(Pixel coordinate grounding data)

_ _ _ _ _

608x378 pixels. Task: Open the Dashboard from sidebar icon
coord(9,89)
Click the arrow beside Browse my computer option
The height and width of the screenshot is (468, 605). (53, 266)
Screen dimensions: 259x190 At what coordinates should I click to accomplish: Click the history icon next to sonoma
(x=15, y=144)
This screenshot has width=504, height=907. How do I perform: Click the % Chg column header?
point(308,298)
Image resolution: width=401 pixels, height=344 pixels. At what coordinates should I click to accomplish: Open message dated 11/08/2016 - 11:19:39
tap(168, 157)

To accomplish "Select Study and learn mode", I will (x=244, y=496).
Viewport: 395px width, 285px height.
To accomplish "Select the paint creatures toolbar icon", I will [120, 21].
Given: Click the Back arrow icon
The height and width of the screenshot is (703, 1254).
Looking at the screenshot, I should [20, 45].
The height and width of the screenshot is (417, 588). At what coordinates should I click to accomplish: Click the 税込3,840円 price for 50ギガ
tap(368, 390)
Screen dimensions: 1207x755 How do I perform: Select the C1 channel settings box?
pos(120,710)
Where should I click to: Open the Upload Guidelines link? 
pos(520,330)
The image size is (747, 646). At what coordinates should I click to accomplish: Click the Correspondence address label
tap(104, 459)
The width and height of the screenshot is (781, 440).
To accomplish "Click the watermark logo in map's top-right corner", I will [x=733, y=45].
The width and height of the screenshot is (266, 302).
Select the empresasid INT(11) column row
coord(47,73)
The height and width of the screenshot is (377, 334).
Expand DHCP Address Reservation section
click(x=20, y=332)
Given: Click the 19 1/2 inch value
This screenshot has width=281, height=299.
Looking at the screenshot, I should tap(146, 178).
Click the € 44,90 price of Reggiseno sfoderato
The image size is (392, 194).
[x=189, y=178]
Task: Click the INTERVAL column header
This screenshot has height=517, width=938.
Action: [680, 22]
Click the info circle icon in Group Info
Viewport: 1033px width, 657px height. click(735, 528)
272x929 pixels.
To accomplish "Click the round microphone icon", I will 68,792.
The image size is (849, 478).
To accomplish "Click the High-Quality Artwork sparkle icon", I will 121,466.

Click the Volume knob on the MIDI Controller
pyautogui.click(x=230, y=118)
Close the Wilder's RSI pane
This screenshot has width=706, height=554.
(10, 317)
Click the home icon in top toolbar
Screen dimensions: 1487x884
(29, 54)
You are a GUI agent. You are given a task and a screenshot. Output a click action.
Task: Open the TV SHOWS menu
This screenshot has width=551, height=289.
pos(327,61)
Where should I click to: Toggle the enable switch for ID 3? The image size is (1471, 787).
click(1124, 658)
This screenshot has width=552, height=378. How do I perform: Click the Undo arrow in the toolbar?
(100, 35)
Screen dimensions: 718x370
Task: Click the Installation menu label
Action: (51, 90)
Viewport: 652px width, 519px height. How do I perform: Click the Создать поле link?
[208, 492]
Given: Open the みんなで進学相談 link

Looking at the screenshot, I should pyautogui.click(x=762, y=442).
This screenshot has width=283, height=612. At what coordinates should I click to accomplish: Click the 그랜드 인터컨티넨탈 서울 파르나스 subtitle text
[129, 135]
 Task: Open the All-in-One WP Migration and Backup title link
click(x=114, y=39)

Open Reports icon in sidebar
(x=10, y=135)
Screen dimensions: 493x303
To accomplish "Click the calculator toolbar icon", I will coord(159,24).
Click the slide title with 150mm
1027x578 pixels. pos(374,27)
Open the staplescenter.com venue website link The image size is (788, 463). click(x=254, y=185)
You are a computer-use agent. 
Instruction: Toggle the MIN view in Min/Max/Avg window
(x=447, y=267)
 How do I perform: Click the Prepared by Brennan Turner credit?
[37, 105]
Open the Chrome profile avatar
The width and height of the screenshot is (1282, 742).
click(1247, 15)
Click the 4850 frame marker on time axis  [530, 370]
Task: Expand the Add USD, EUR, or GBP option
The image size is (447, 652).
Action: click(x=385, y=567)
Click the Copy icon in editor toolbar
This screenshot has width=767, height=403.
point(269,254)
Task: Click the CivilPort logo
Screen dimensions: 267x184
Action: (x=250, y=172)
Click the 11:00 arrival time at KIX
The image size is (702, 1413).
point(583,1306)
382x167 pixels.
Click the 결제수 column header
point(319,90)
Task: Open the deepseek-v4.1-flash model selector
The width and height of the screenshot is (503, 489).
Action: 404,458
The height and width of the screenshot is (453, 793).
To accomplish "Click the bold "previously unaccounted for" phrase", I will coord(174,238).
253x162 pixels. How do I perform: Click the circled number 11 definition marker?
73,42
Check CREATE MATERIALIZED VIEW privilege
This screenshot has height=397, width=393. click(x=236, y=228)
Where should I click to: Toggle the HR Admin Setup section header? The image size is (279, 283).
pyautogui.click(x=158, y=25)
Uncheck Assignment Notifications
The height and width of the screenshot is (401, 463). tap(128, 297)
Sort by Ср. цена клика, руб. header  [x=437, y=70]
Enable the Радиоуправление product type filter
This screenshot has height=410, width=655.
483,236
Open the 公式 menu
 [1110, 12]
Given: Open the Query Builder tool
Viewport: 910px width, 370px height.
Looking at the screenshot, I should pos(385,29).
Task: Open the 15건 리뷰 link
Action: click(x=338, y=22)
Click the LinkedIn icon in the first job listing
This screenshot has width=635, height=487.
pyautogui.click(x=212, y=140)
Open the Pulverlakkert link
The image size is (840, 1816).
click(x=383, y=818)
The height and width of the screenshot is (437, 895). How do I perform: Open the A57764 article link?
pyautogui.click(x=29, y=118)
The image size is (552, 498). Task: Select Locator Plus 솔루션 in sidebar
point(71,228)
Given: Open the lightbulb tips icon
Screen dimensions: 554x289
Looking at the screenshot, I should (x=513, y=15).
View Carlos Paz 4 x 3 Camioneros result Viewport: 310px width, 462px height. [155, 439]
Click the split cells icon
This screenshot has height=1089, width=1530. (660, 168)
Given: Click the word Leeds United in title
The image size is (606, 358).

_ _ _ _ _

> **Your assignment**
Extract every line above containing the word "will".

> **Answer area**
To accomplish "Select Study and learn mode", I will (x=244, y=496).
To accomplish "Select the paint creatures toolbar icon", I will [120, 21].
To accomplish "Click the watermark logo in map's top-right corner", I will [x=733, y=45].
To accomplish "Click the round microphone icon", I will 68,792.
To accomplish "Click the High-Quality Artwork sparkle icon", I will 121,466.
To accomplish "Click the calculator toolbar icon", I will coord(159,24).
To accomplish "Click the bold "previously unaccounted for" phrase", I will coord(174,238).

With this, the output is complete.